The appeal was filed out of time. However, court president Sir John Chadwick said he, Justice Ian Forte and Justice Abdullah Conteh would hear the matter because it involved a question of general importance in the Cayman Islands.
The Court of Appeal issued a written judgment on 8 April, quoting extensively from the trial judge. It said the trial judge was plainly correct in taking the view that the imposition of strict liability would promote the aim of the legislation – to ensure that those employed in Cayman are protected by health insurance.
Strict liability means that the defendant’s state of mind is irrelevant. As Justice Dale Sanderson explained to jurors, it was not necessary for the prosecution to prove that Mr. Bowen and Air Tech intended to not effect and continue a health insurance contract for the employee.
All that was necessary was to show that events occurred. It was not necessary to prove that the discontinuation of the policy and the continuation of deductions were intentional or came about by negligence or recklessness or lack of knowledge. The trial judge also said it was not a defence to say that the employer did not have the funds to pay the insurance premium.

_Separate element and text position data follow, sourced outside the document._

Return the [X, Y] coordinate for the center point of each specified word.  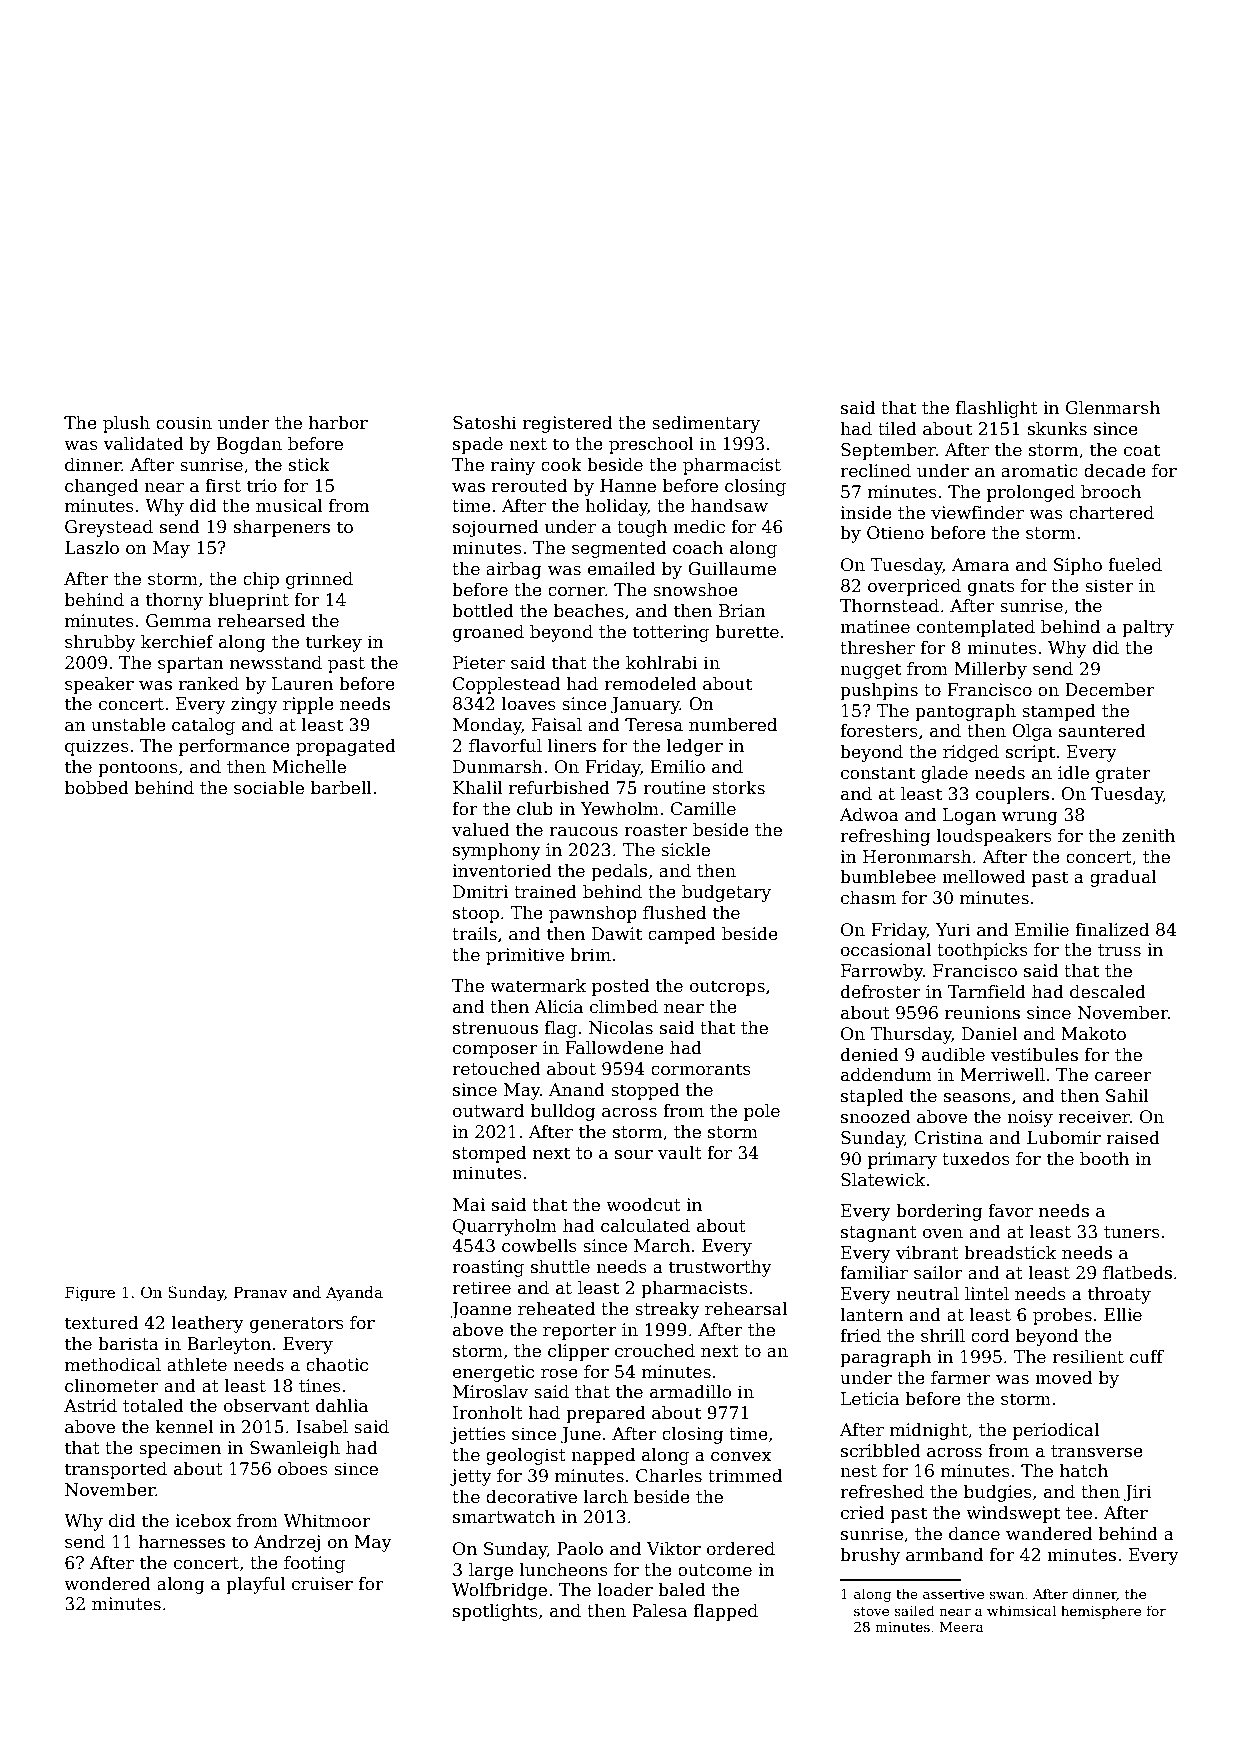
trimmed [745, 1476]
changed [101, 487]
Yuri [953, 930]
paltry [1148, 628]
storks [738, 788]
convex [741, 1457]
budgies [998, 1493]
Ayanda [354, 1294]
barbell [341, 788]
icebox [203, 1521]
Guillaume [732, 569]
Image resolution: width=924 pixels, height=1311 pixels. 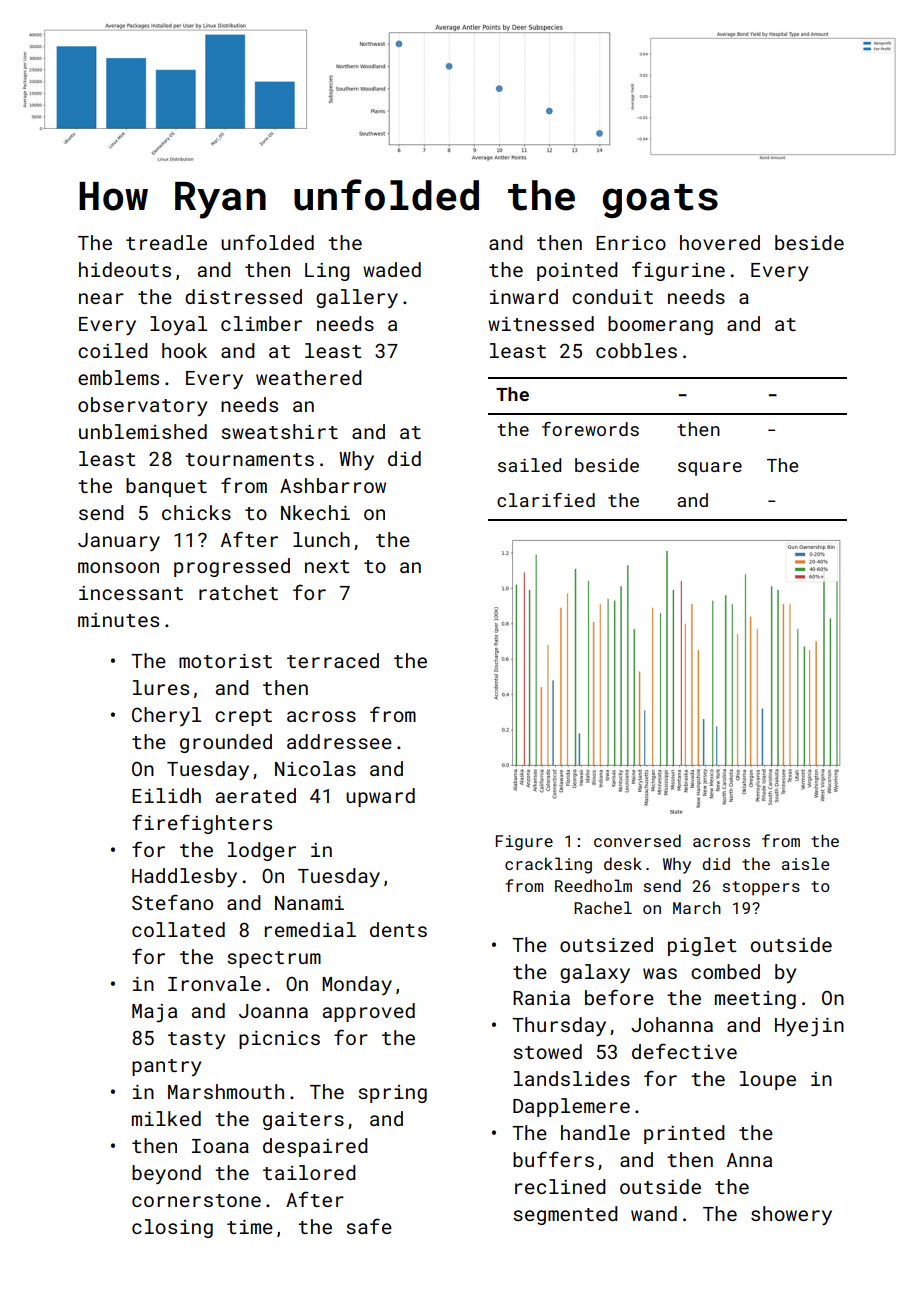 What do you see at coordinates (357, 298) in the page?
I see `gallery` at bounding box center [357, 298].
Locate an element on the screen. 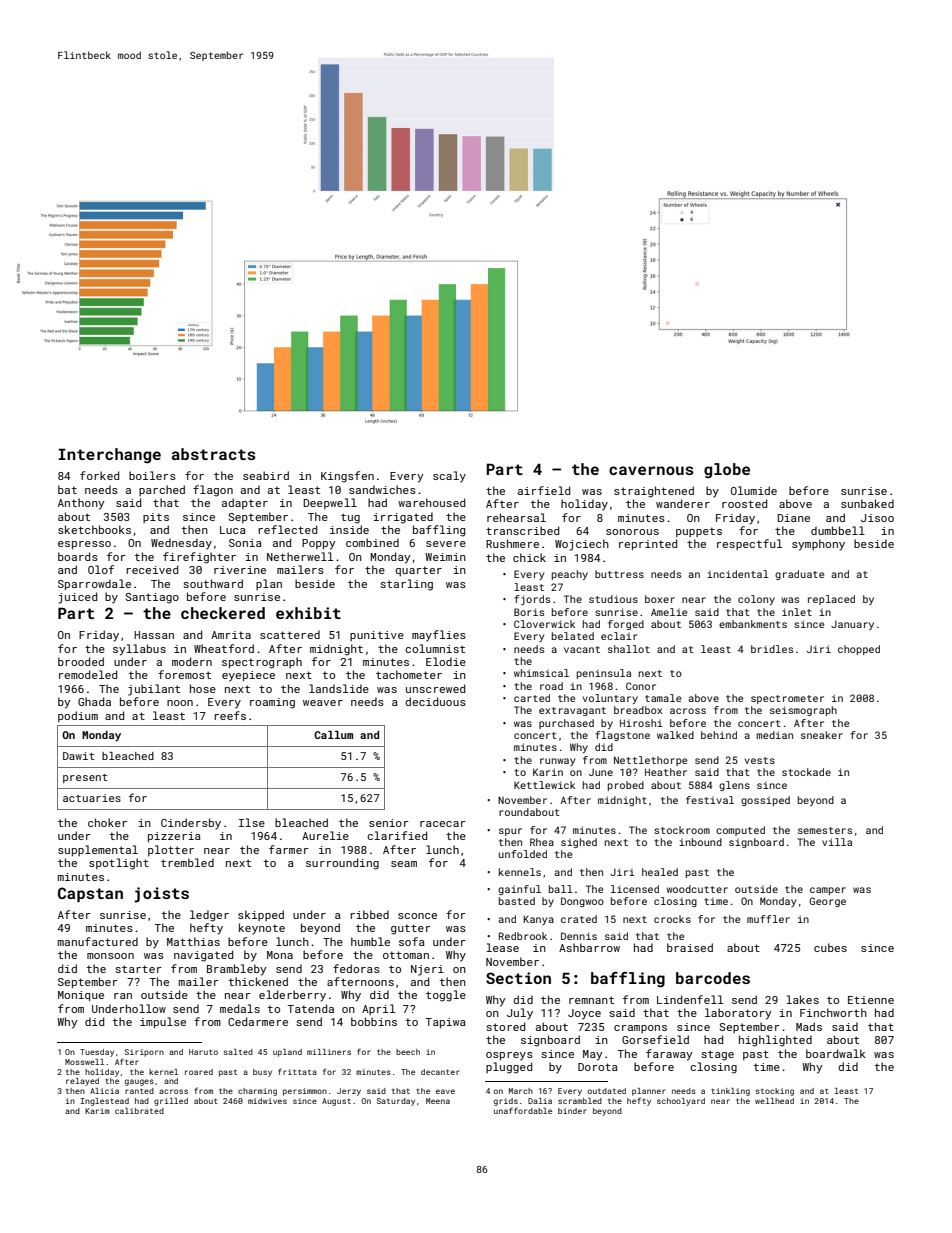 The width and height of the screenshot is (952, 1233). seismograph is located at coordinates (803, 711).
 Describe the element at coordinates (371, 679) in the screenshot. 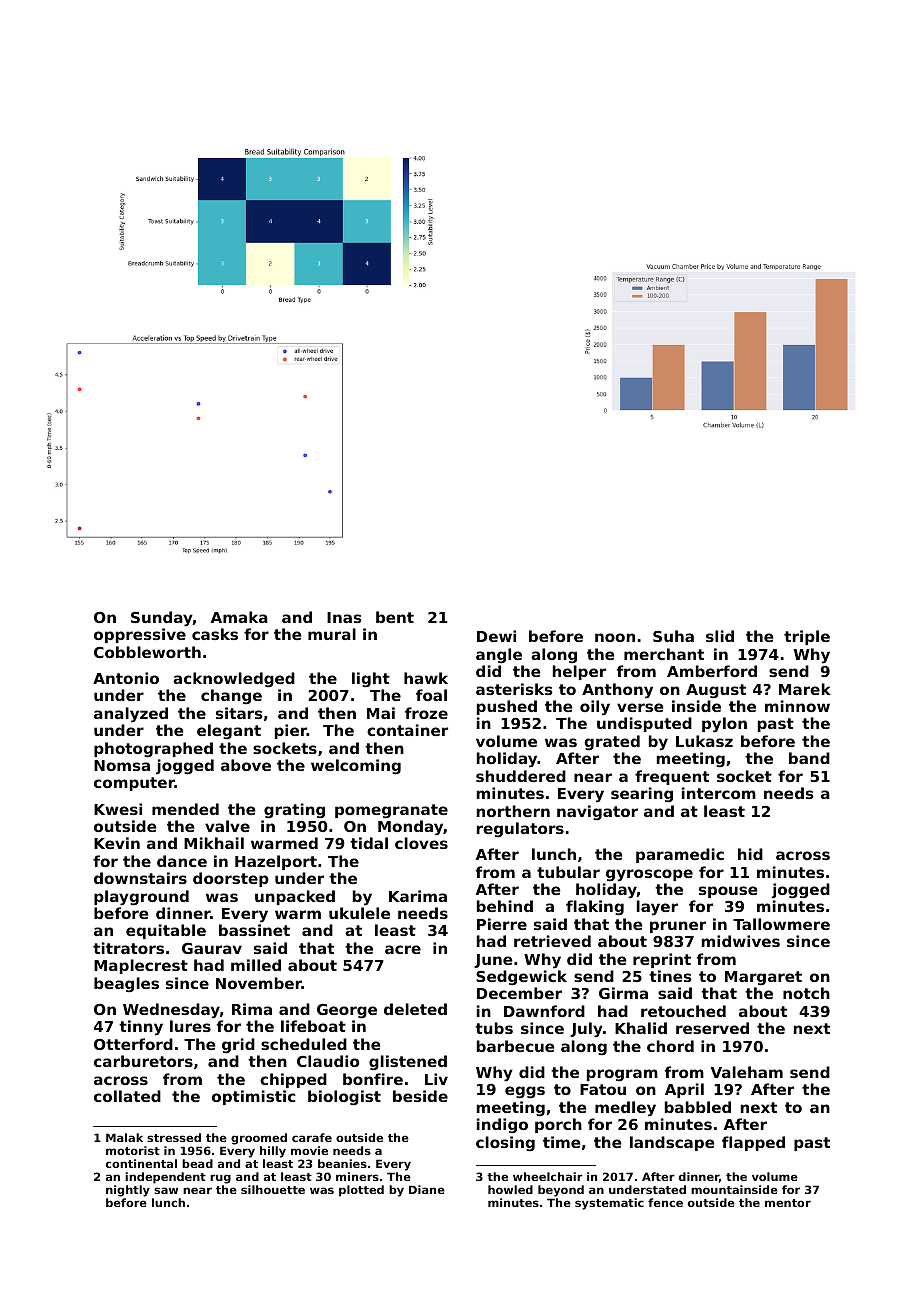

I see `light` at that location.
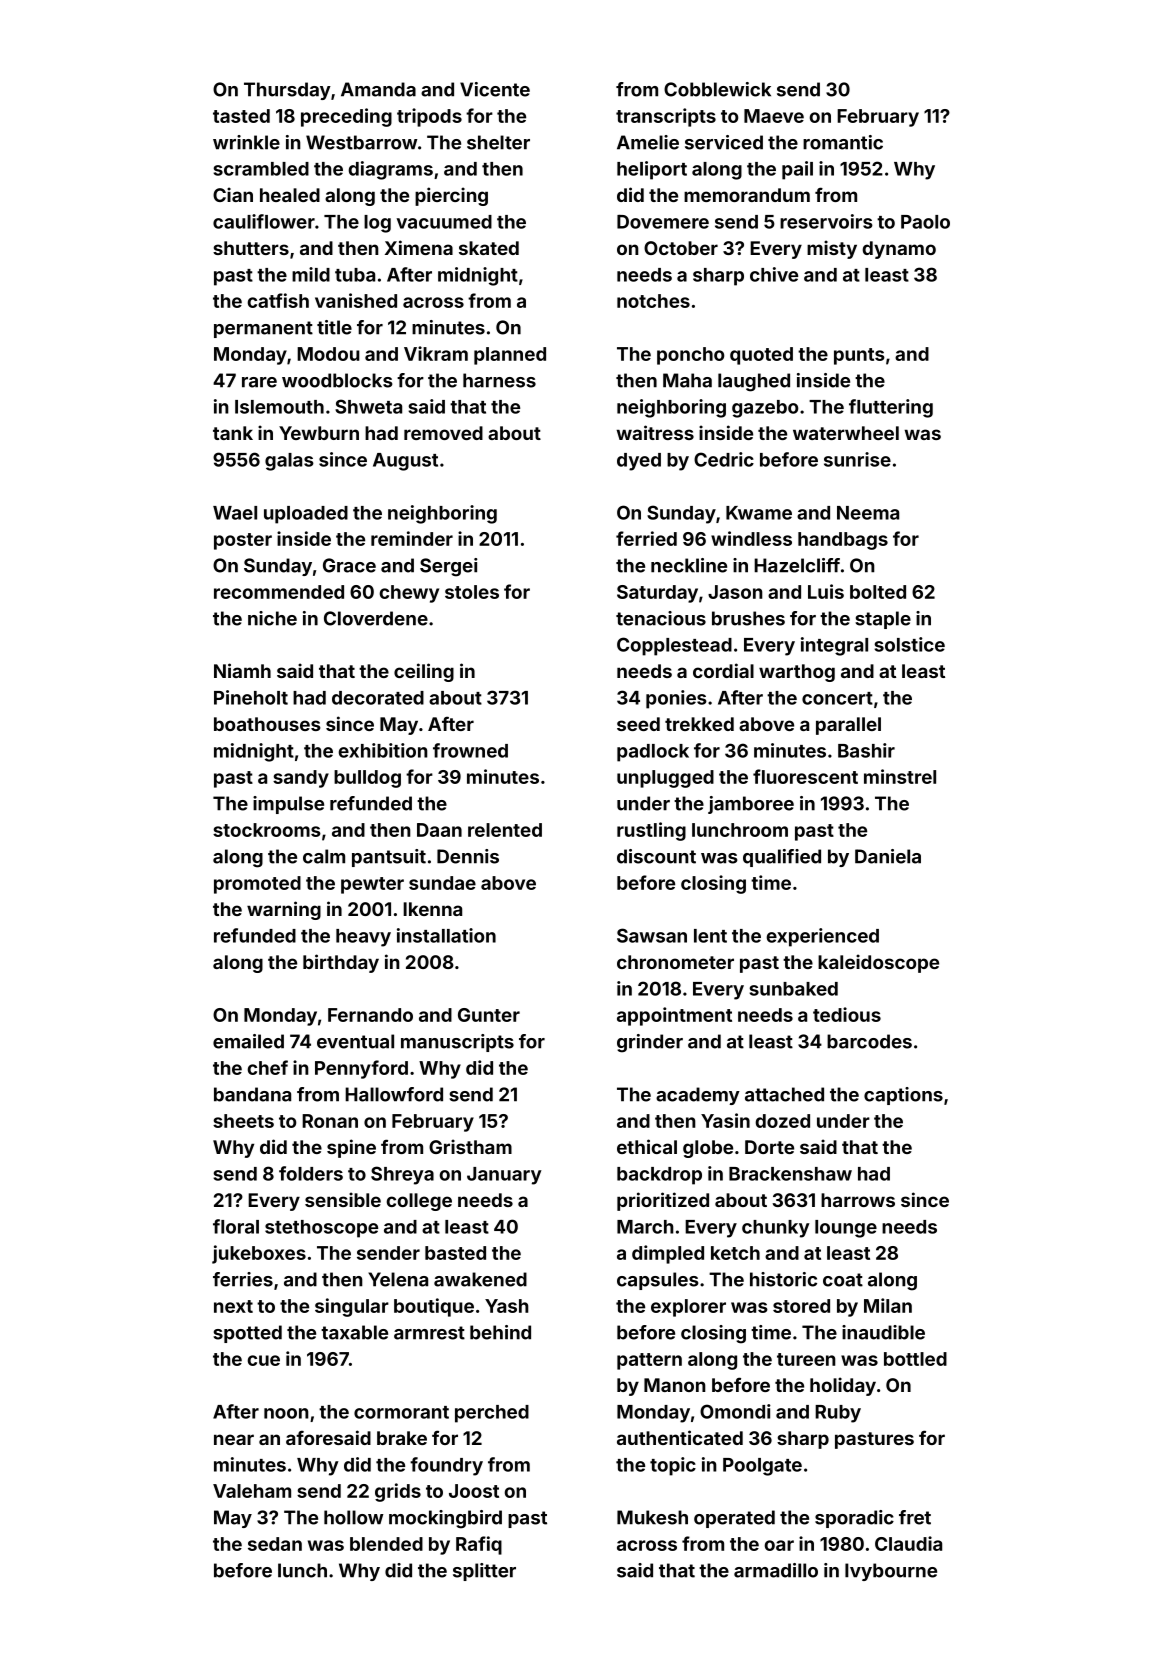 The height and width of the page is (1654, 1165). What do you see at coordinates (776, 1570) in the page?
I see `armadillo` at bounding box center [776, 1570].
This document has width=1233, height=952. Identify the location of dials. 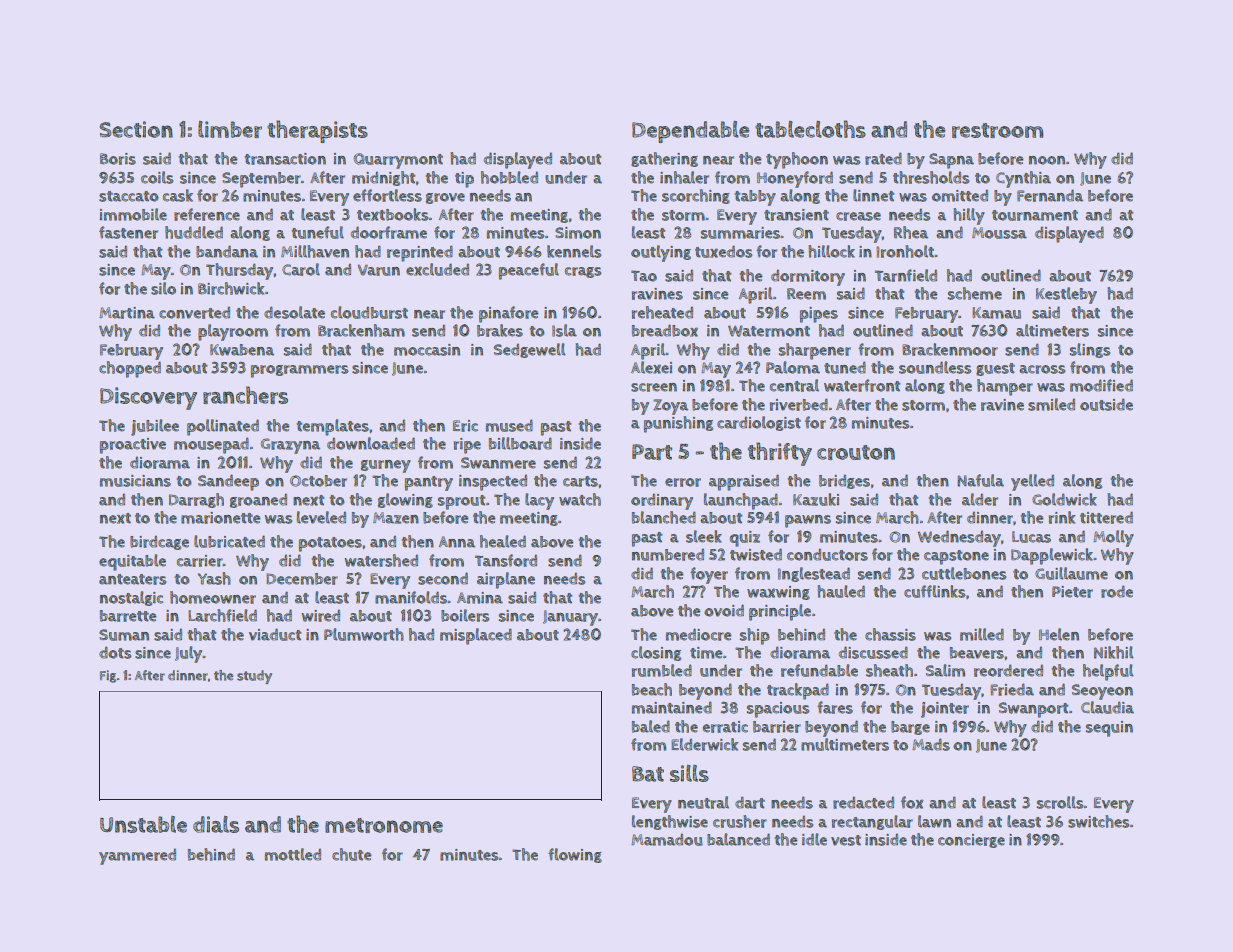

Senior Crown Counsel Trevor Ward, who conducted the case for the prosecution in Grand Court replied to the ground of appeal argued by Mr. Allen. He welcomed the judgment and said it had cleared up several issues, including the obligation of the employee to keep his/ her employer informed about any change in the number of dependants to be covered.
In Grand Court Mr. Bowen and Air Tech were fined $5,000 each for failure to have health insurance in place. Air Tech was fined $2,500 for the unlawful deduction from an employee’s pay. The Court of Appeal did not interfere with these sentences.